Tag Archive for: TDEM

October 2020 Gate Update

On Friday, October 16, 2020, stakeholders in the Lake Houston Spillway Improvement Project met at the dam to review gate alternatives and progress on the project. The main item of interest: a review of options still under consideration to increase the outflow during major storms, such as Harvey.

History of Project

Shortly after Harvey, representatives from the Lake Houston Area identified “increasing outflow” as one of the main strategies to reduce flooding. Harris County Flood Control District even conducted a pilot study. Flood Control included $20 million for the project in the 2018 bond fund (CI-028). With matching funds identified, grants were then written.

FEMA approved the project. And in April of this year, the clock started ticking on the first of two phases.

Phase One Includes…

Phase One includes preliminary engineering and environmental permitting. It should take 18 months and is on schedule at this point. A key deliverable for phase one is verification of the benefit/cost ratio. But, of course, to determine that, you need to know the cost.

Alternatives Still Under Consideration

FEMA allotted 18 months for Phase 1. We’re six months into that. Work to date has focused on determining the optimal alternative. Five remain:

  1. Expanding the existing spillway by adding new tainter gates
  2. Adding a new gated spillway within the east embankment
  3. Creating a new uncontrolled spillway within the east embankment
  4. Building crest gates within the east embankment
  5. Developing crest gates within the existing spillway

Tainter gates lift up from a radial arm. The tainter gates on Lake Conroe have 15X more release capacity than the lift gates on Lake Houston.

Crest gates flop down from a bottom hinge.

Above: the current conditions at the Lake Houston Dam. Looking slightly upstream. East is on the right.

The east embankment is a solid earthen area 2800 feet long east of the spillway and existing gates. Water cannot get over it in a storm. By adding various structures in this area, engineers could widen the current spillway capacity, allowing release of more stormwater.

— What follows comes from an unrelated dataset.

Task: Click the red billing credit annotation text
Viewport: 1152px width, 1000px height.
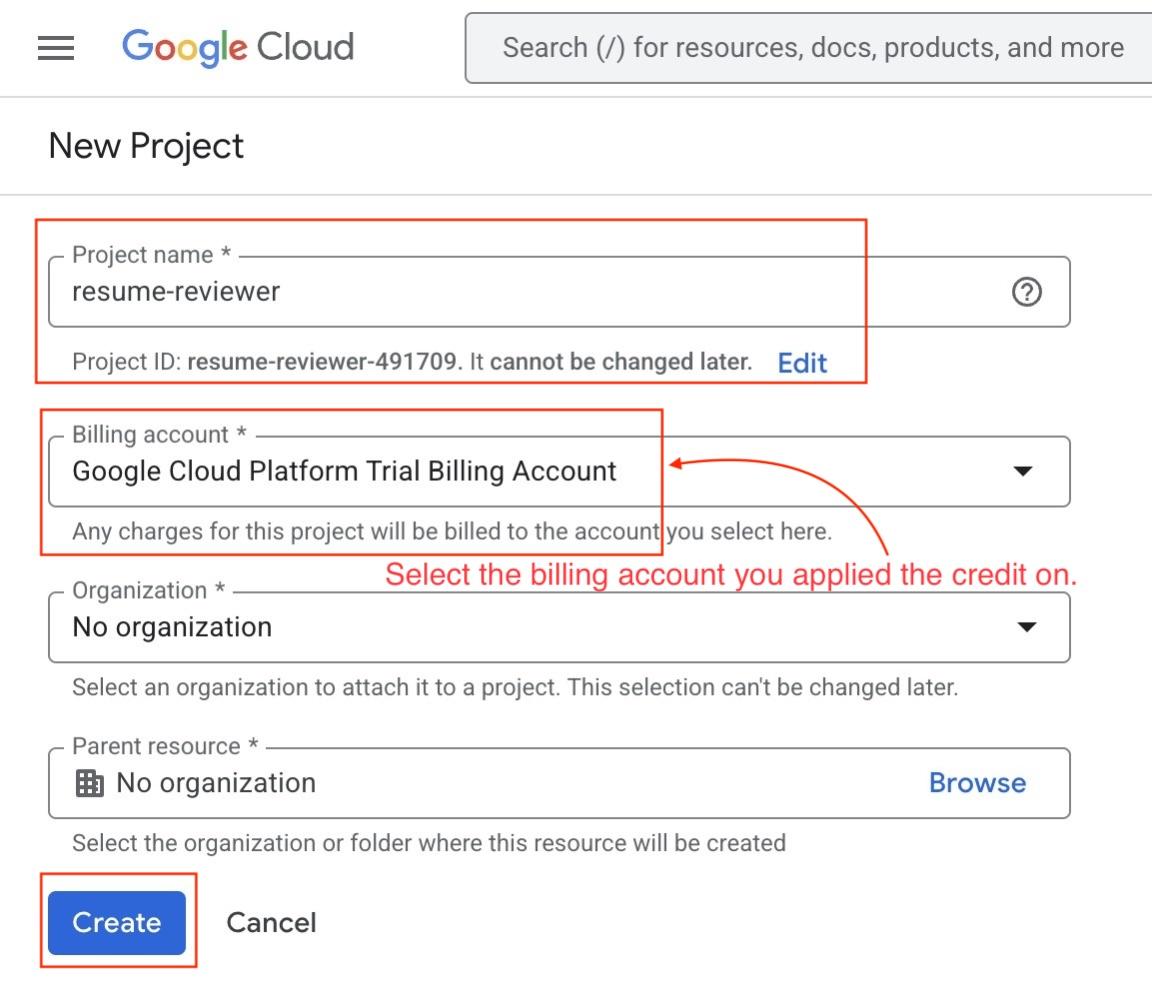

One main benefit: additional gates would reduce uncertainty associated with pre-releases. Operators could wait longer until they were certain an approaching storm would not veer away at the last minute. That would avoid wasting water.

Reverse angle. Note the difference in height between the east embankment (left) and the spillway (right). Looking downstream toward Galveston Bay.
Looking west toward Beltway 8. This shows the major segments of the dam.

Benefit/Cost Ratio Must Be > 1.0

The lake-level reduction benefits of these gate alternatives during major floods range up to roughly 8x. The costs also vary by roughly 4x. Those are order-of-magnitude, back-of-the-envelope estimates and far from final. Much hard work remains to develop tighter costs and tighter estimates of flood-level reductions. The latter will determine flood-prevention savings in a storm. And the benefits divided by the costs will determine the benefit/cost ratio.

In FEMA’s eyes, the benefit/cost ratio must exceed 1.0 to justify the project. Said another way, it must produce more benefits than it costs.

FEMA allotted 18 months for phase 1. We’re six months into that phase with a year left. Project partners expect results of the alternatives analysis before the end of the year.

Benefit/Cost Calculation

Given the ballpark costs of some of these gate alternatives, we will need very tight estimates of the benefits.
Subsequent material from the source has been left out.